III.C.2. The Preclinical Phase

Among the many scientists who responded to the emerging AIDS epidemic were two professors at Yale University – Dr. Tai-Shun Lin and Dr. William Prusoff. These scientists had years of experience exploring novel antivirals. Early efforts had produced idoxuridine, a clinically-useful, FDA-approved antiviral agent. In the early-1980s, the scientists had been focusing their attention on several families of compounds with potential activity as antivirals; in 1984, Dr. Prusoff and Dr. Lin reported to the NIH that 5’-amino nucleoside analogs had “good potential as antivirals” and that 3’-amino nucleosides had “good anti-cancer activity.”[142] The scientists continued to receive NIH funding for their efforts, and they now began to test these compounds for activity as antivirals. The jewel among these compounds would turn out to be d4T (3'-deoxythymidin-2'-ene), a compound first synthesized in 1966, by Dr.

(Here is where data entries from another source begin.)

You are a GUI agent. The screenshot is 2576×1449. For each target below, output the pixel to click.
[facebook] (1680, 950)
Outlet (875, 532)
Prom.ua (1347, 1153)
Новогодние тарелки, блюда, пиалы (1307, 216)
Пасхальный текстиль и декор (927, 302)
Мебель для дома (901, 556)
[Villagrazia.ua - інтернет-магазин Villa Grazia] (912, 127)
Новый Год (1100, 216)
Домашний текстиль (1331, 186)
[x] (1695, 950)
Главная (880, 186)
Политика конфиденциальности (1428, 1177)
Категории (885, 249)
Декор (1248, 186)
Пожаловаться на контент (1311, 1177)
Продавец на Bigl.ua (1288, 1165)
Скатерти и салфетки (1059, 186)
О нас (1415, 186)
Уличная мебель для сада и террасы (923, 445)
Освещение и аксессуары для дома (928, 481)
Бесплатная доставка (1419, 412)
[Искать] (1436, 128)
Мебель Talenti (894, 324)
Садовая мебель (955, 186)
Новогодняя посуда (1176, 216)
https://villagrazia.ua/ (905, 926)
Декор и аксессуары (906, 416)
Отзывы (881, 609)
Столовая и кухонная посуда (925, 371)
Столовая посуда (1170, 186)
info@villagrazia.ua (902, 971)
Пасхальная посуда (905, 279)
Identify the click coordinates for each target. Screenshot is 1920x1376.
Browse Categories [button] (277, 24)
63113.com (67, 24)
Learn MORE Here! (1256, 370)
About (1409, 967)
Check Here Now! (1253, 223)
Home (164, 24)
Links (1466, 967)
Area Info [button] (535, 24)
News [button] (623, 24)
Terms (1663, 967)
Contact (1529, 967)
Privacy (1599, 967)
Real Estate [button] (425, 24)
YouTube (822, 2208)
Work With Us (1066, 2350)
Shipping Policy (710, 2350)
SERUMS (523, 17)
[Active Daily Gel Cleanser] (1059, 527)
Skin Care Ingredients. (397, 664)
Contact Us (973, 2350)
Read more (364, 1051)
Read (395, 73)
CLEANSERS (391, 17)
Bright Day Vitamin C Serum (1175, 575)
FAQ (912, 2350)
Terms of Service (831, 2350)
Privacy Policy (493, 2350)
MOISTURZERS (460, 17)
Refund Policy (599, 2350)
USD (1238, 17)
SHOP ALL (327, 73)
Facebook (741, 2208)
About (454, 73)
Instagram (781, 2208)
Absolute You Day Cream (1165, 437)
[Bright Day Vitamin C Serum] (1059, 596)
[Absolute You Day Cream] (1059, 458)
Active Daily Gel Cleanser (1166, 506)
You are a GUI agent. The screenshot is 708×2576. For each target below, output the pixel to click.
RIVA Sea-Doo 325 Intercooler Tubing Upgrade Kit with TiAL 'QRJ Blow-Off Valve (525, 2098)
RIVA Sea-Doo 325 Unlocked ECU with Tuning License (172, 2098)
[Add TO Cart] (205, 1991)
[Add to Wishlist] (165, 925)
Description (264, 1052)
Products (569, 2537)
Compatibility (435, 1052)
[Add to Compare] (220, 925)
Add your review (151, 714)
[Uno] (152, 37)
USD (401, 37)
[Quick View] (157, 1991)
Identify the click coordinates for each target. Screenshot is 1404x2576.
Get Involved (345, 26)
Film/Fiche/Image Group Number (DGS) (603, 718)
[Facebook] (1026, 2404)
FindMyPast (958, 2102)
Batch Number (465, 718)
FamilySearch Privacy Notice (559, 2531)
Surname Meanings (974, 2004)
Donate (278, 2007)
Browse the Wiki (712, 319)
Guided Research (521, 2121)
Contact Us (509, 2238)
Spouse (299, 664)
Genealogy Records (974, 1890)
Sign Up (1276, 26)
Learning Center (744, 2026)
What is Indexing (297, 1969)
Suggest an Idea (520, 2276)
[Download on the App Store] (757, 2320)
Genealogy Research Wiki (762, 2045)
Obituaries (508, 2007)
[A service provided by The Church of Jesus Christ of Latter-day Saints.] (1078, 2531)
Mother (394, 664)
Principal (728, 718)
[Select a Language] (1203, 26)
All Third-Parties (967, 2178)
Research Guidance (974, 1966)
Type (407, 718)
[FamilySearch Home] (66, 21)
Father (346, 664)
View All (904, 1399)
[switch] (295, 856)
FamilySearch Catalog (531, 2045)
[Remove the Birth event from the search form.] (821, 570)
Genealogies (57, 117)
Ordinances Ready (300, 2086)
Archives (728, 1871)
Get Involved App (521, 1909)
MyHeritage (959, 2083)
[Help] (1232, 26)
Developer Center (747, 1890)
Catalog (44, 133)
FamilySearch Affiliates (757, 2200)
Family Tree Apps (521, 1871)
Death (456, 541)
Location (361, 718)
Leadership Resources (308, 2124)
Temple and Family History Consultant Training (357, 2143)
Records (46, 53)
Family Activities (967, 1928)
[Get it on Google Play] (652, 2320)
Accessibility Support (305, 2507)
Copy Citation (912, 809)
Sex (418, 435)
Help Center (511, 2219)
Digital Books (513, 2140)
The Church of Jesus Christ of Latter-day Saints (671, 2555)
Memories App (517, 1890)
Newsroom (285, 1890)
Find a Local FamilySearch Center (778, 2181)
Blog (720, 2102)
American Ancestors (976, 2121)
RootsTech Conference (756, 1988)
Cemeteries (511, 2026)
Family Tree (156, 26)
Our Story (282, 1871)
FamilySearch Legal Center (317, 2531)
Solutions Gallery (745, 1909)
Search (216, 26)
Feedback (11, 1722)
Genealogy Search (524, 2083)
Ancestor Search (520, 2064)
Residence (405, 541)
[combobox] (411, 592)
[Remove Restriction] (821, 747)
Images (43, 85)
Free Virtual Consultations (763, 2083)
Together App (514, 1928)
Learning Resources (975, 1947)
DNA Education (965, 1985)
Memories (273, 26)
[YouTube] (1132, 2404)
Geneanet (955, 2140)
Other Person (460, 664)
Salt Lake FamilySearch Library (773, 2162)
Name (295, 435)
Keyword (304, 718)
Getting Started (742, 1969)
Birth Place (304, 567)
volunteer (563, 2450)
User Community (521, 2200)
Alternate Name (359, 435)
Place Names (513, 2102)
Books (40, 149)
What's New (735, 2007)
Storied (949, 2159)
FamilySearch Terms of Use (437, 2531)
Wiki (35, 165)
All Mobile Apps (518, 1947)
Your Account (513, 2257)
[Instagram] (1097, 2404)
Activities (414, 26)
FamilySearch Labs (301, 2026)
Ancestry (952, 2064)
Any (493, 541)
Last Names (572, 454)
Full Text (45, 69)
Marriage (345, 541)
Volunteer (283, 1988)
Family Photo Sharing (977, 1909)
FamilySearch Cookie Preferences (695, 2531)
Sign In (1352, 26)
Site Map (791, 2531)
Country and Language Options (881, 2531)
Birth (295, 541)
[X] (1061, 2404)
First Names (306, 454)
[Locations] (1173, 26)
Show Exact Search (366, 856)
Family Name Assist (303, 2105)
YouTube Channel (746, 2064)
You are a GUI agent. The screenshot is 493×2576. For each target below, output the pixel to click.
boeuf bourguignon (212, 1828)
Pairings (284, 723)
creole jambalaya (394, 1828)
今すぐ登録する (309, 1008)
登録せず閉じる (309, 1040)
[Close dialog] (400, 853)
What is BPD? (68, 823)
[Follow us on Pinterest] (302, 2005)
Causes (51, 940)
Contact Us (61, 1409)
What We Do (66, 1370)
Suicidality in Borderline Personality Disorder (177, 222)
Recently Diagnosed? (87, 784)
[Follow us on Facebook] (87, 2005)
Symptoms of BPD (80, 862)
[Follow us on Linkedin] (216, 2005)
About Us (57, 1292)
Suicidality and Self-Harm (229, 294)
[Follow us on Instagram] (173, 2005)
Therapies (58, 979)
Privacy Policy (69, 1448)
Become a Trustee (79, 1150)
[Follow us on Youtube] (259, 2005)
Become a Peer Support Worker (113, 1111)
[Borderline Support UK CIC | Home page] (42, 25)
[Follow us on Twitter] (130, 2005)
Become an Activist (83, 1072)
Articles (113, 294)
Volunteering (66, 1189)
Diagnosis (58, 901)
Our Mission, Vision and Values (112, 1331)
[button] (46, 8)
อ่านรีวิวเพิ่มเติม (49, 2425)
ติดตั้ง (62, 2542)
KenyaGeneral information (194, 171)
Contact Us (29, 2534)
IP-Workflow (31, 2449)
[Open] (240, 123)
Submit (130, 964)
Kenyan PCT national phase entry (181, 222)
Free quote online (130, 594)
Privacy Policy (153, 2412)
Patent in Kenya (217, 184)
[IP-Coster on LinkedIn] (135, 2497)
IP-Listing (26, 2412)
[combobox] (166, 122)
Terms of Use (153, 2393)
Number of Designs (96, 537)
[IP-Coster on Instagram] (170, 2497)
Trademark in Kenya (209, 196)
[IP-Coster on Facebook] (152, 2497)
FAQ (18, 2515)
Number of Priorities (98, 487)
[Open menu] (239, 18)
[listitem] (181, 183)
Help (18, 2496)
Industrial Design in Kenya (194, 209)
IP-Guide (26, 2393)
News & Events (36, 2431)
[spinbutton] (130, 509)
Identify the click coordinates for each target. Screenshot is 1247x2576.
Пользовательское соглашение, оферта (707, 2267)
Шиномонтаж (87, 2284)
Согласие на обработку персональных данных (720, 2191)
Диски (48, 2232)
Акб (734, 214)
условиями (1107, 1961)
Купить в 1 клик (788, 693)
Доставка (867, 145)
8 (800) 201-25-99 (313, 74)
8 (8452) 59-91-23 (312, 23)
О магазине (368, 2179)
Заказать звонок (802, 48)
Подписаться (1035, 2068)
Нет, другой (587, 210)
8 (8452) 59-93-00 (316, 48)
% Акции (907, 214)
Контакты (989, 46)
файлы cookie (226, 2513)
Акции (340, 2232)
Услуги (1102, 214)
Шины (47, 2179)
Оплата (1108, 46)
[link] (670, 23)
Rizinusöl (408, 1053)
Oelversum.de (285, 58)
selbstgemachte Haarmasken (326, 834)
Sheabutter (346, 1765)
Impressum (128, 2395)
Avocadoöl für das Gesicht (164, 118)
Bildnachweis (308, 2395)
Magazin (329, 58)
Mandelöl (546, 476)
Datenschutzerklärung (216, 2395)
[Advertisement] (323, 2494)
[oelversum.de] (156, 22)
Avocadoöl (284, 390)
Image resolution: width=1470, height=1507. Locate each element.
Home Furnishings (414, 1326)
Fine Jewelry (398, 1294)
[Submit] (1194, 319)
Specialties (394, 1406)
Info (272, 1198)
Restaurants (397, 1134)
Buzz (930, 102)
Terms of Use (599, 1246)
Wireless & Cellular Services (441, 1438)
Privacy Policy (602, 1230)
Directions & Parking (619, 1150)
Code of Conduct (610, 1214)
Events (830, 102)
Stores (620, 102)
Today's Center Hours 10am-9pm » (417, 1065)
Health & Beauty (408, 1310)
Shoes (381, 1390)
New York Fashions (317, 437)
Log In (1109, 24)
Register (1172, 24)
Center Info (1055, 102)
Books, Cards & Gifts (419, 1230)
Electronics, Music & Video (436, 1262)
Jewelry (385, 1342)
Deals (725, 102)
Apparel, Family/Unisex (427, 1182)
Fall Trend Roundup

Jerome P. Horowitz, at the Michigan Cancer Foundation (Karmanos Cancer Institute).[143]

When Dr. Horowitz first synthesized d4T, he had been working with federal funding provided by the National Cancer Institute.[144] Federal funding was also the primary means of support for the research later conducted at Yale University – Dr. Prusoff had been working with NIH grants for decades.[145] Importantly, the NIH funding was supplemented by sizeable financial support from private industry. In the early 1980s, Bristol-Myers gave $500,000 to Yale University to help finance research in antivirals.[146] In return, Bristol-Myers was given the right of first refusal to license any Yale inventions in this field. Importantly, according to Dr. Prusoff, Bristol-Myers’ grant did not enable the company to direct the course of Yale’s research. University scientists maintained “complete academic freedom.”[147] At the same time, despite their academic freedom, the university scientists were nevertheless able to take advantage of the resources that Bristol-Myers laboratories had to offer.

The events that follow show an extraordinary level of cooperation among the NIH, universities and Bristol-Myers. In 1985, Dr. Prusoff and Dr. Lin synthesized the d4T compound. The scientists sent it to Bristol-Myers to test for retroviral activity, though not for activity against the AIDS retrovirus in particular. Bristol-Myers reported that d4T was, in fact, active against retrovirus. The next step involved testing the compound for activity against the AIDS retrovirus in particular, but neither Yale nor Bristol-Myers had the laboratory capacity to do so. (Remember that the HIV virus had itself been identified less than two years prior.) Thus, in January 1986, Bristol-Myers sent d4T to the NIH to test for activity against AIDS. Despite the increase in government resources being devoted to AIDS, the NIH was swamped and therefore slow to conduct the test. The end of the summer arrived and there was still no word from the NIH. In September 1986, rather than continuing to wait on the NIH, Dr. Prusoff decided to send the compound to his friend and colleague, Dr. Raymond Schinazi, at Emory University. The Emory laboratory had the necessary technology to test the compound for activity against AIDS. Within the month Dr. Schinazi reported back to Dr. Prusoff that d4T was in fact active against AIDS.[148] NIH delivered the same positive news two months later, in November 1986. On December 17, 1986, Yale filed for a patent.[149] In accordance with the reporting procedures mandated by Bayh-Dole, the patent application recognized that federal funds contributed to the compound’s development.[150] Results of the research were submitted for publishing in 1987 and ultimately published in 1988.[151]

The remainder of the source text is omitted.